Records from a dataset
━━━━━━━━━━

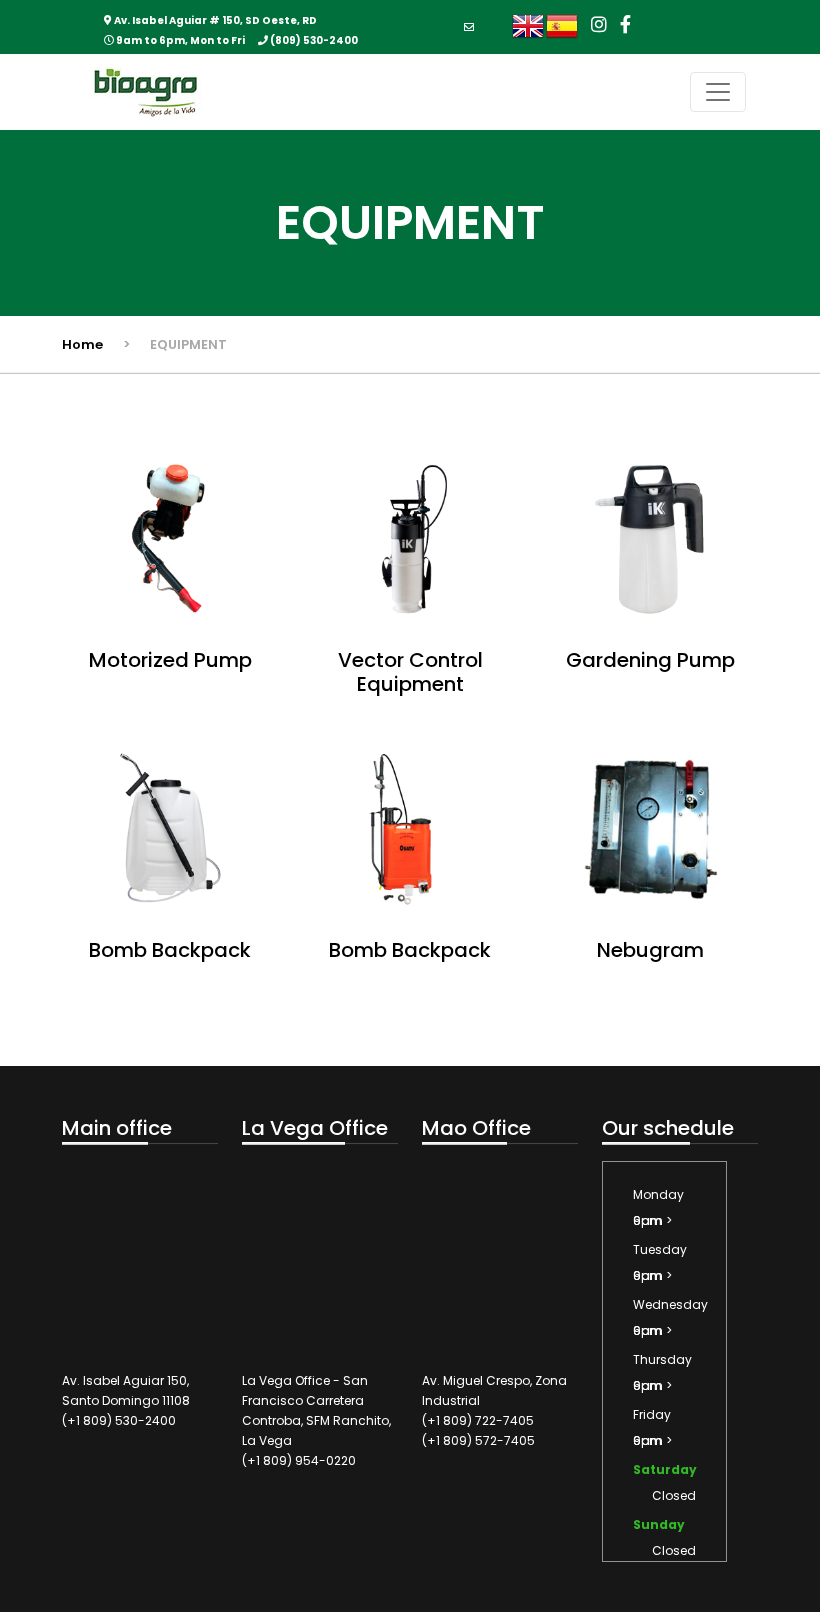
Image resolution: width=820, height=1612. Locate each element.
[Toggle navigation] (718, 92)
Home (82, 344)
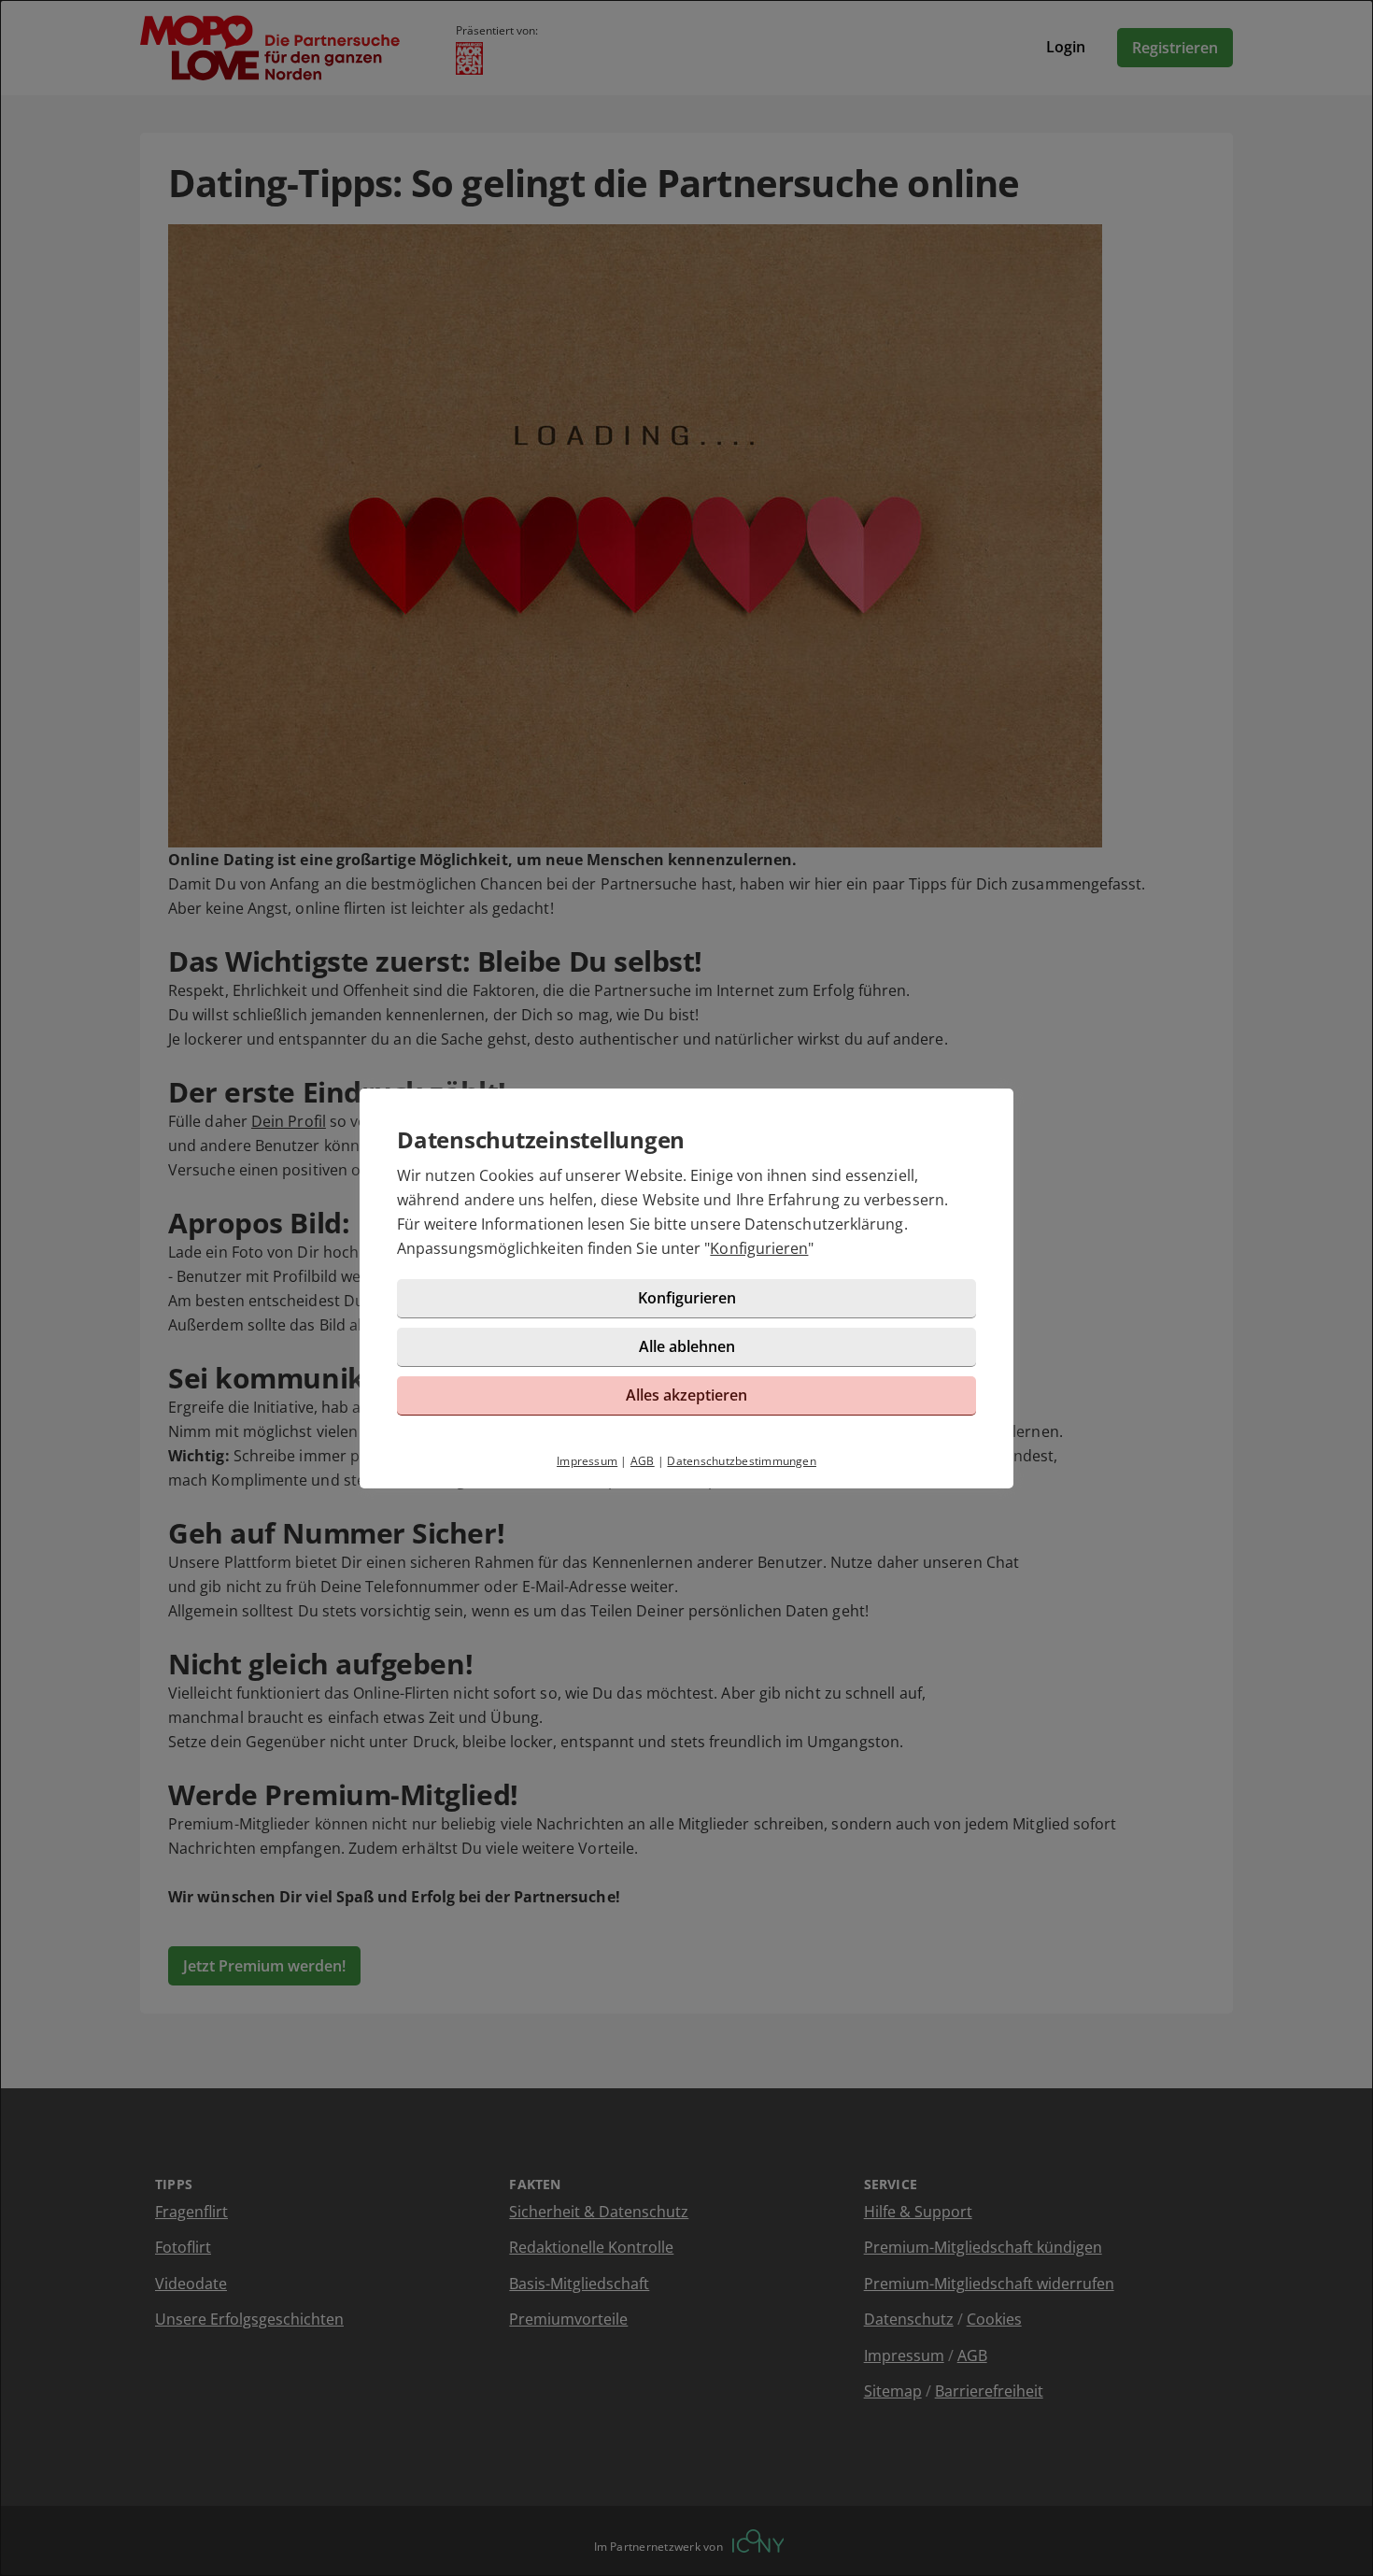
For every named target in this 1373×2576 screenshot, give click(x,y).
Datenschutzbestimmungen (741, 1461)
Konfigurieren (759, 1248)
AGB (642, 1461)
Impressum (587, 1461)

━━━━━━━━━━

Pictures don't belong in the copy. Restate all the entries exactly.

Image resolution: width=820, height=1612. Locate each element.
[Toggle navigation] (718, 92)
Home (82, 344)
For every named target in this 1373×2576 screenshot, give click(x,y).
Datenschutzbestimmungen (741, 1461)
Konfigurieren (759, 1248)
AGB (642, 1461)
Impressum (587, 1461)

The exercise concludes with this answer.